--- Dataset ---

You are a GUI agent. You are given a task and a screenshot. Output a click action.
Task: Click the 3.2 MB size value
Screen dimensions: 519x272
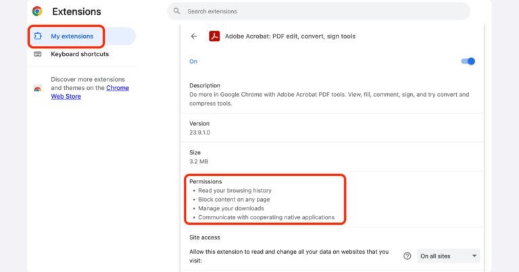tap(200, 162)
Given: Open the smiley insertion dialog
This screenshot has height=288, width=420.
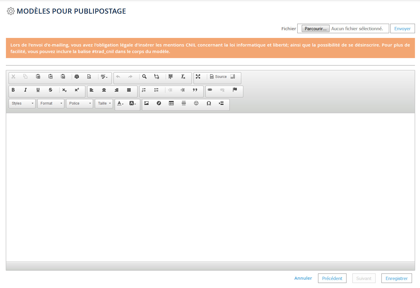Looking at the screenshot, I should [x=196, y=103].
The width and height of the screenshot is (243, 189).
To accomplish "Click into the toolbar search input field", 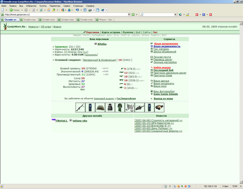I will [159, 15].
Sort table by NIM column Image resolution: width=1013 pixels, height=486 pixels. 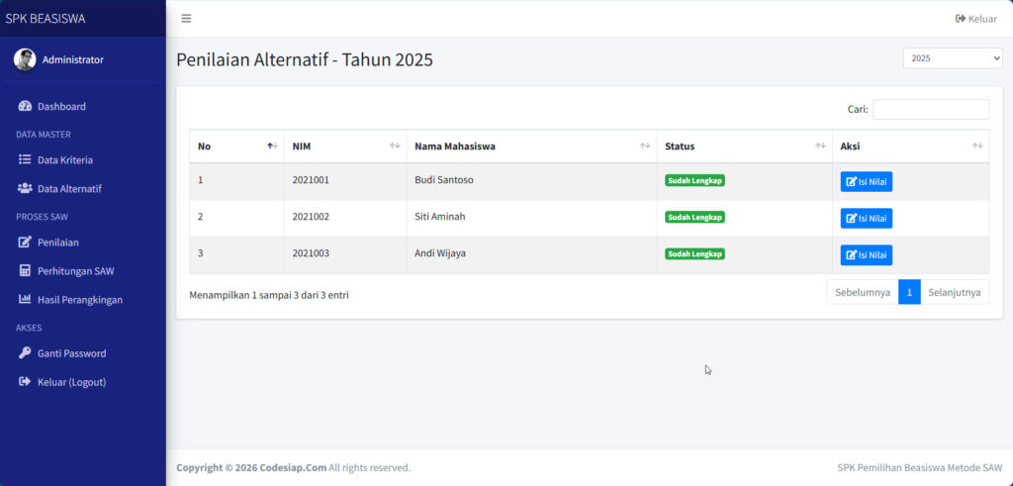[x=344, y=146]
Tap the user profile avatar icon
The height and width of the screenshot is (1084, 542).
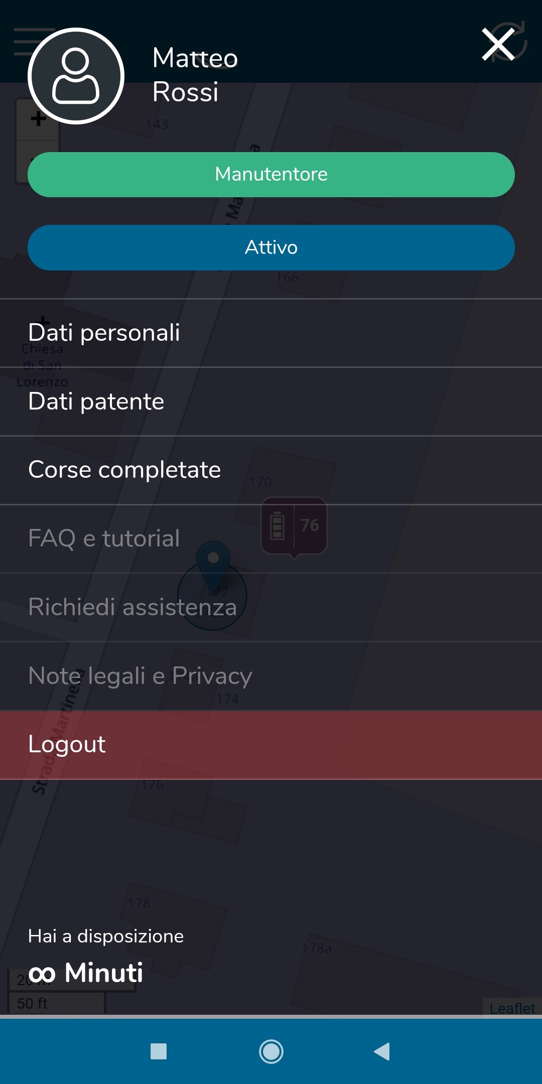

---

Task details >> The answer must be an exact copy of the lines above, from the start of the records through the line with "Given: Open the smiley insertion dialog", and of nothing else; no pictures belong in it.

Solution to the exercise >>
You are a GUI agent. You are given a task and a screenshot. Output a click action.
Task: Click the 3.2 MB size value
Screen dimensions: 519x272
tap(200, 162)
Given: Open the smiley insertion dialog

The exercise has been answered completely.